Online violence against women is another factor. Female journalists, politicians and activists are singled out on Twitter and other platforms for highly personal abuse, usually delivered anonymously via avatars.
Social media companies must be forced by the body politic to take responsibility for the bullying and defamation they facilitate.
Few women in Ireland have managed to avoid some experience of gender-based violence. It might be verbal or physical, mild or lethal. We have grown up with it – it has been forced on us as our norm. No wonder women are angry. Decent men are angry, too, but they need to channel that emotion by becoming part of the solution.

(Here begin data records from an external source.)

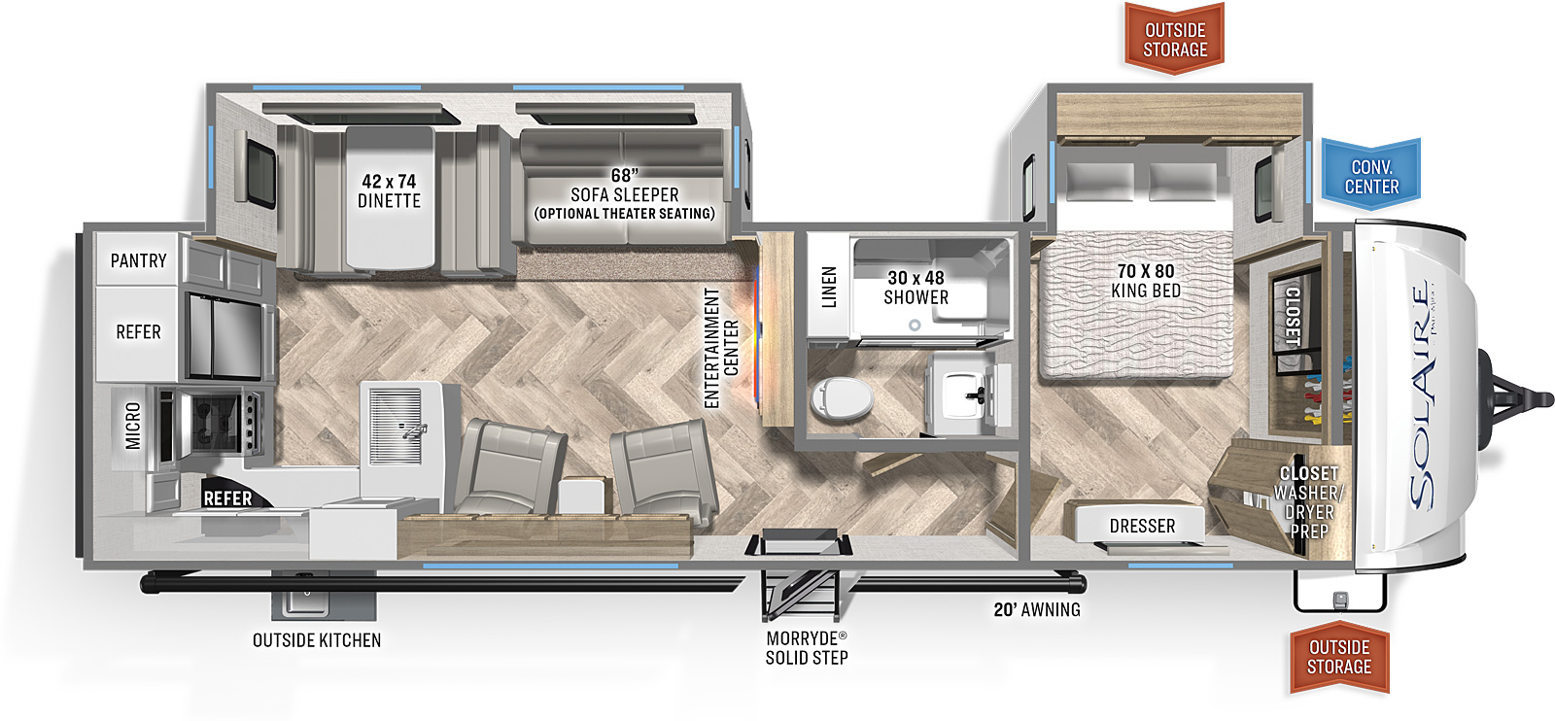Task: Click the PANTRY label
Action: tap(139, 261)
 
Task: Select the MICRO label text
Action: tap(132, 426)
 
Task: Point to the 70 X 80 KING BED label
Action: tap(1146, 281)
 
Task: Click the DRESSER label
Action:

Meanwhile, we women must continue to regulate our behaviour: staying alert, looking over our shoulders, being cautious about what we wear, choosing the best-lit side of the street, keeping our mobile phones and keys handy, letting friends and family know where we are, walking or running without headphones – all the techniques we use as a matter
Changed working arrangements mean many people are spending more of their time at home, and consequently it’s important to have access to the outside world. Medical advice urges exercise and fresh air, but women frequently don’t feel confident outdoors. Catcalls while jogging, as Senator Lynn Boylan told RTÉ’s Your Politics podcast yesterday, is the least of it.
There are tools that help, such as widespread use of CCTV, and these should be employed. While cameras don’t prevent attacks entirely, they can act as a deterrent and certainly lead to prosecutions. More than sticking-plaster solutions, however, we need policies and legislation.
Orla O’Connor, director of the National Women’s Council of Ireland (NWCI), warns that violence against women is still not taken seriously enough, and sees a lack of top-down commitment to ending it: “We need to acknowledge the scale of the problem.” Ms O’Connor says 2022 is a critical year for the Government to show leadership. In the spring, the Government’s initiative will be launched, The Third National Strategy on Domestic, Sexual and Gender-Based Violence.
Ms O’Connor told the Irish Independent: “It’s really important for this strategy to make it very clear who is responsible in our Government for ending violence against women – which minister and which department – because right now the division of policy, legislation and services among a variety of departments and agencies is just leading to a completely confused approach.”
She identified insufficient refuge spaces for victims of domestic abuse as a limit on the options of women at risk and urged increased emphasis by the courts on the perpetrators “from barring orders for domestic abuse all the way through to stiffer sentencing for crimes”.
She also said the culture in which boys were raised should be examined.
“This is not saying that all men are abusers, but it’s men who are doing this; they are the perpetrators. So there needs to be a much greater focus on perpetrators instead of these messages about what women can do to keep themselves safe.”
On Twitter, Dr Niamh NicGhabhann, a senior lecturer at the University of Limerick, yesterday suggested drawing on the experience of other campaigns devised to prevent loss of life, such as road safety, where quality advertising and road signage helped to build social awareness. She wrote: “Should we try to do similar? Could we have an ad campaign that would actually model certain responses for people – like “if you hear your friend say things like this, here are some things you could say or do”. Or make the research into the causal factors for VAM (violence against women) more apparent and widely known.” Excellent suggestions.
Today, a candlelit vigil will be held between 4pm and 5pm outside the Dáil, organised by the NWCI for Ashling Murphy (23), the teacher whose murder has intensified this essential conversation. In the era of Covid, not everyone can attend, so numbers will be symbolic. But wherever we are at 4.30pm, we can all light a candle and join in a minute’s silence for a beautiful life snuffed out.
How many more broken limbs and stolen lives before action is taken?